Wendy Sutton

Wendy at the Chimney Rock Great House

Profile: Dr.Wendy Sutton is the Pagosa District Archaeologist for San Juan National Forest, with particular responsibility for the Chimney Rock Archaeological Area.  She has worked in archaeology for over 25 years, working in multiple regions within North America and the Middle East. In her career she has worked in contract archaeology, and as federal archaeologist for the Bureau of Land Management and the Forest Service; she has taught at multiple colleges and universities, and has designed and taught programs in archaeology education in the public schools. She received bachelor’s degrees in Anthropology and Mesopotamian Art & Archaeology from the University of California, Berkeley, and holds an M.A. and Ph.D. in Anthropology from Columbia University. Past honors include being a Mellon Scholar and Visiting Scholar at the George Frison Archaeological Institute (University of Wyoming).

presentation: “Confessions from the Mainstream”: The Development of Archaeological Thought, Site Management, and Archaeoastronomy”

abstract: It is only recently that science, religion, and history have separated.
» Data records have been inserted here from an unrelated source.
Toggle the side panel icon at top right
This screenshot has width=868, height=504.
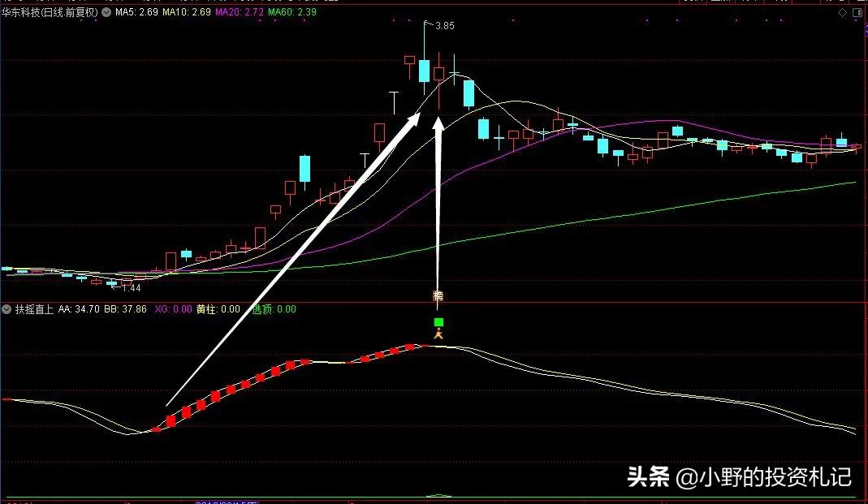pos(856,13)
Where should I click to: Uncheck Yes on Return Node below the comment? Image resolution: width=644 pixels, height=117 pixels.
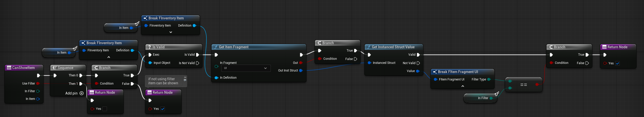coord(163,109)
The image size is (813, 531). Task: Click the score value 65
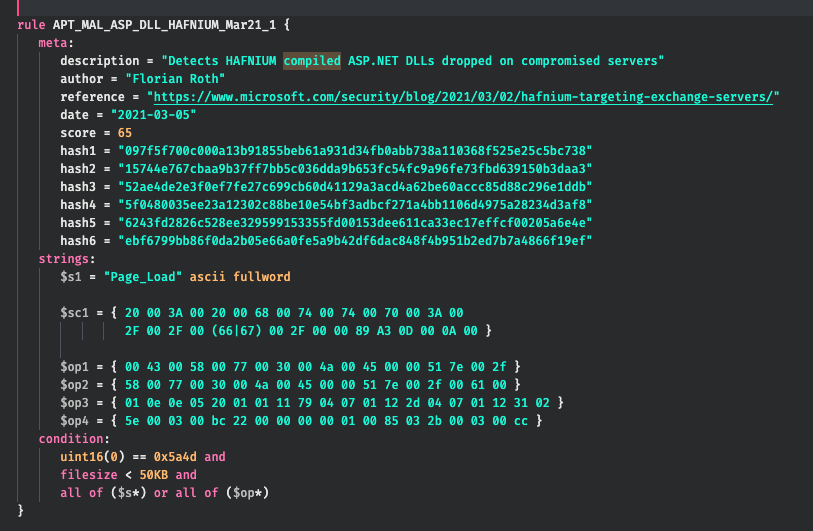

Throughout most of history (and prehistory) there was no dichotomy between religion and science. Indeed, early scientific knowledge and observations were probably made, maintained, recorded and passed down by community leaders with religious responsibilities. Today we have more divisions within the historical and scientific community.  Modern archaeologists have backgrounds in a variety of fields including history, classics, and anthropology. Those studying Archaeoastronomy hail from diverse backgrounds, applying different approaches to their research based on their individual backgrounds and available data. Some of us have written records to consult, some do not. Although we may have different resources to work with, whether we work in the Ancient Near East, or the American Southwest, we have similar questions and management challenges. Working with archaeological sites where astronomical alignments have been recognized challenges us to bridge our modern constructs and disciplinary boundaries. Through an interdisciplinary approach to Archaeoastronomy we enrich our understanding of ancient astronomical knowledge and can best interpret these findings to the public.